Chaque année, les Trans’ sont prétexte à un métissage culturel illustré cette année par les ballets nationaux d’Argentine, du Kamchatka ou de Colombie. Cependant, le groupe brésilien hébergé dans la « Barraca Zem » à Lille, avec certes une partition différente, plus musicale en tout cas, mais tout autant ouverte sur les musiques du monde, rappelle au public (toujours aussi nombreux » de l’Eden que l’histoire des peuples a toujours inspiré la culture.

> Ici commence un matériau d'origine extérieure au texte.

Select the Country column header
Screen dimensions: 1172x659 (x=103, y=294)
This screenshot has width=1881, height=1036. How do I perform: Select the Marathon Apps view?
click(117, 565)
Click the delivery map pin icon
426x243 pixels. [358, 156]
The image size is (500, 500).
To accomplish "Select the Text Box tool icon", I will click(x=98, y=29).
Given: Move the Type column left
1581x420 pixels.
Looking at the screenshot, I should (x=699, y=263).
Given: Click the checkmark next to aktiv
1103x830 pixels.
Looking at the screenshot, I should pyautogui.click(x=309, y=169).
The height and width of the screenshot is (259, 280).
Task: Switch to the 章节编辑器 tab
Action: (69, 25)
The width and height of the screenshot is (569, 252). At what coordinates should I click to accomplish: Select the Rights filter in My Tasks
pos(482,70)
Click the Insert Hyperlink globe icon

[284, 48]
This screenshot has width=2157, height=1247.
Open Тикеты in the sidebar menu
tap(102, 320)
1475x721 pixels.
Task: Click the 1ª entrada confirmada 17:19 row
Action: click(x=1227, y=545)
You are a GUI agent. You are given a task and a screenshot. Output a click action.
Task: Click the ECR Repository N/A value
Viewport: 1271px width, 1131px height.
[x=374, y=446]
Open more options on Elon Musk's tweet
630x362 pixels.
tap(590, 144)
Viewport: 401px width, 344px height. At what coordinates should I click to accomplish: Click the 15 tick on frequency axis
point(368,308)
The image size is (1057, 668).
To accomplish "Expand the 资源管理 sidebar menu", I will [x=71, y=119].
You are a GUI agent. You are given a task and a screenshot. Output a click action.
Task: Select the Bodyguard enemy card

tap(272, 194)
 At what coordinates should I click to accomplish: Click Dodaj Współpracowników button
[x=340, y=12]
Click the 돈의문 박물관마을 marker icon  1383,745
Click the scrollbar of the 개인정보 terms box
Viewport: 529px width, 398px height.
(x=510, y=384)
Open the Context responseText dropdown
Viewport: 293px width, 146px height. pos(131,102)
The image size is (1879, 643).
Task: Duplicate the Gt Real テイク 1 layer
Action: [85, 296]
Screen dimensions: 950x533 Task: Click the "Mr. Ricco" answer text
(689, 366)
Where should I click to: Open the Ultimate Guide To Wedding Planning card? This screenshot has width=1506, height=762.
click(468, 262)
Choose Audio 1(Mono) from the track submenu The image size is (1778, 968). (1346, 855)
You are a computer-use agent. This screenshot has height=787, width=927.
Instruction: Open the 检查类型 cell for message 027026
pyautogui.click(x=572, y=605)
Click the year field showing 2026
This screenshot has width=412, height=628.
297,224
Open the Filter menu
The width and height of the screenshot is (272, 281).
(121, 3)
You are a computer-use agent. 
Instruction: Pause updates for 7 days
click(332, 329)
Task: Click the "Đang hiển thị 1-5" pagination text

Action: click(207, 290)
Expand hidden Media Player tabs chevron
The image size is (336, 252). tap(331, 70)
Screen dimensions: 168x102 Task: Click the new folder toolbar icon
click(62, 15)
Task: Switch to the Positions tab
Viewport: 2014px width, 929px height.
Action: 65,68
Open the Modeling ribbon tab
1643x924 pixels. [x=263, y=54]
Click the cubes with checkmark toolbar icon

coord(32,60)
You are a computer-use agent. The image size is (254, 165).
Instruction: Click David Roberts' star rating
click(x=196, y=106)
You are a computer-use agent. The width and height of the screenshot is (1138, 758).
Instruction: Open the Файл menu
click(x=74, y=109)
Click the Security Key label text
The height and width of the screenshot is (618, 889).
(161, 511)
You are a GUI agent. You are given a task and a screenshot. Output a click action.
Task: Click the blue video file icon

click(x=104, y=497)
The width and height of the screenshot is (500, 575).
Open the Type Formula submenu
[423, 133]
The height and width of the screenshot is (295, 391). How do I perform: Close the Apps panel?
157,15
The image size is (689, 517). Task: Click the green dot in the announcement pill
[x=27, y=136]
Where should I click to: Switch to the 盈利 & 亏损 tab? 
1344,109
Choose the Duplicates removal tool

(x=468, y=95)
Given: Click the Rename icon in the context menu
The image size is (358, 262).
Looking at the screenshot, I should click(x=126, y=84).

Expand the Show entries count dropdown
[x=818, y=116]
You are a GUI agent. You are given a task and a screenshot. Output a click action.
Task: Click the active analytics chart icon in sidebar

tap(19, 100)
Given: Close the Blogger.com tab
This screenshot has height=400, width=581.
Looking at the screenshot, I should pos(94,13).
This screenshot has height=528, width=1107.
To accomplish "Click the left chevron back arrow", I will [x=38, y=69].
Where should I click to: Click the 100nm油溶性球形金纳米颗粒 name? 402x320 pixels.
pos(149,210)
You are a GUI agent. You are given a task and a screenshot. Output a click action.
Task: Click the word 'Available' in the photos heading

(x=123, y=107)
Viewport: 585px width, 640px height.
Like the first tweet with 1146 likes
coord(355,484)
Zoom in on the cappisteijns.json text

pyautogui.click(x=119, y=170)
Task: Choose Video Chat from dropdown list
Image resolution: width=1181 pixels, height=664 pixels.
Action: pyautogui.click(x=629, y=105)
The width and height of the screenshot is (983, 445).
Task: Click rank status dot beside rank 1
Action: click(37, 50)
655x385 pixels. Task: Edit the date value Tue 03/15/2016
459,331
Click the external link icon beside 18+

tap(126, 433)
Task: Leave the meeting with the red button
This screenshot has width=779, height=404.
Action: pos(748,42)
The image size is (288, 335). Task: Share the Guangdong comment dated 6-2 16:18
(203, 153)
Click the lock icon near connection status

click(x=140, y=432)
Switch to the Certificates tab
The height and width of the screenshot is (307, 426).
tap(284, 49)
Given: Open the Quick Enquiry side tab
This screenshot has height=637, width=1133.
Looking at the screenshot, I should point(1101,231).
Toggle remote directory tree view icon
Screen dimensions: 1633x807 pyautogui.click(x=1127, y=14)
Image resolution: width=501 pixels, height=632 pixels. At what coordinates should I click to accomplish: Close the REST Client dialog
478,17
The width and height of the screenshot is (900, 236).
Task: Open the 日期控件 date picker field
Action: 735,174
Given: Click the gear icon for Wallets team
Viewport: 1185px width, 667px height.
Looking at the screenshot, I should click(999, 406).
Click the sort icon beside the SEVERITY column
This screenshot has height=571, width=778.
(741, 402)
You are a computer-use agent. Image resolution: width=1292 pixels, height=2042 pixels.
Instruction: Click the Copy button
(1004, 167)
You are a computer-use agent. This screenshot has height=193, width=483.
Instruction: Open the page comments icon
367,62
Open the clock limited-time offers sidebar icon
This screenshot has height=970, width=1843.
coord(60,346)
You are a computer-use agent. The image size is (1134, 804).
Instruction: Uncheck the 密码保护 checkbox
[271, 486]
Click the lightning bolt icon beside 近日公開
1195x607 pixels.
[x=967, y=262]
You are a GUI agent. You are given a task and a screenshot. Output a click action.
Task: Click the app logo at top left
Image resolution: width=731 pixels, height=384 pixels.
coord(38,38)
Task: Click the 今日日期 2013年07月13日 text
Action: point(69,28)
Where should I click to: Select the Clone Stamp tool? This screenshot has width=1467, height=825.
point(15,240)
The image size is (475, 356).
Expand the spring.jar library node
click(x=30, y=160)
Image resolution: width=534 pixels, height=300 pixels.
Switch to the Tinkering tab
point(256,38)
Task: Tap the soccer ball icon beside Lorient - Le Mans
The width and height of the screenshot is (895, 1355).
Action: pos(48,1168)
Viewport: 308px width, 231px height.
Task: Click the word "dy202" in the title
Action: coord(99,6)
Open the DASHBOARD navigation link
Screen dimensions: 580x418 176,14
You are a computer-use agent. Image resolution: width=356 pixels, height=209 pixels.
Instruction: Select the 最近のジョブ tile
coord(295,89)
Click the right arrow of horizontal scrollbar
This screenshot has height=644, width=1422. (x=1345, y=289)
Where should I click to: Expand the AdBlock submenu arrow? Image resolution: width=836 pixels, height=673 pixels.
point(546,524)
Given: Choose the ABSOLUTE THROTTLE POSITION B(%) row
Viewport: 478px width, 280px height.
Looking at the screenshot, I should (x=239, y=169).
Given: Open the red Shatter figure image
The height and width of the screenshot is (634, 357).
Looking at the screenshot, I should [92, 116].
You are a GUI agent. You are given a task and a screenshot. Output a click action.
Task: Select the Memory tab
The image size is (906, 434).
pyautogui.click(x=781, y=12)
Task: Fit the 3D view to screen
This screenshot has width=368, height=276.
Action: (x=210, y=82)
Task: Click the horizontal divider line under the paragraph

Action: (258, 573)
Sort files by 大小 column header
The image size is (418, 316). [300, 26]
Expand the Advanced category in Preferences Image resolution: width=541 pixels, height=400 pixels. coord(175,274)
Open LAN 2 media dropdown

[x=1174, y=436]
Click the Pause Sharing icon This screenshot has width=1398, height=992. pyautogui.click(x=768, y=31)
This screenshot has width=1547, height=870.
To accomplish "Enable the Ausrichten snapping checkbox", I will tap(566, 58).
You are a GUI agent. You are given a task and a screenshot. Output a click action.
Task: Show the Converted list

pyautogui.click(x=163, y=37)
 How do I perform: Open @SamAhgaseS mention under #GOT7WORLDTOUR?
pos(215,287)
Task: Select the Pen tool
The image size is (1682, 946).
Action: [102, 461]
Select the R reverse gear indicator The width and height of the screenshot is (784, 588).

Les esclaves africains utilisés dans les plantations d’Amérique du Nord et du Sud sont, en effet, à l’origine de plusieurs danses indissociablement liées au Brésil.

Certes le spectacle du groupe « Brasil Alfro Funk » se termina – carnaval oblige – avec des strass, des plumes et des paillettes, cependant, ô combien spectaculaire, la capoeira était là pour souligner les racines de cet art martial afro-brésilien, né de méthodes de combat, désormais plus ludiques et accompagnées le plus souvent d’instruments, de chants et de frappements de mains.

Le rendez-vous hirsonnais permit également de (ré) entendre les succès du compositeur brésilien Gilberto Gil et les standards d’un répertoire universel.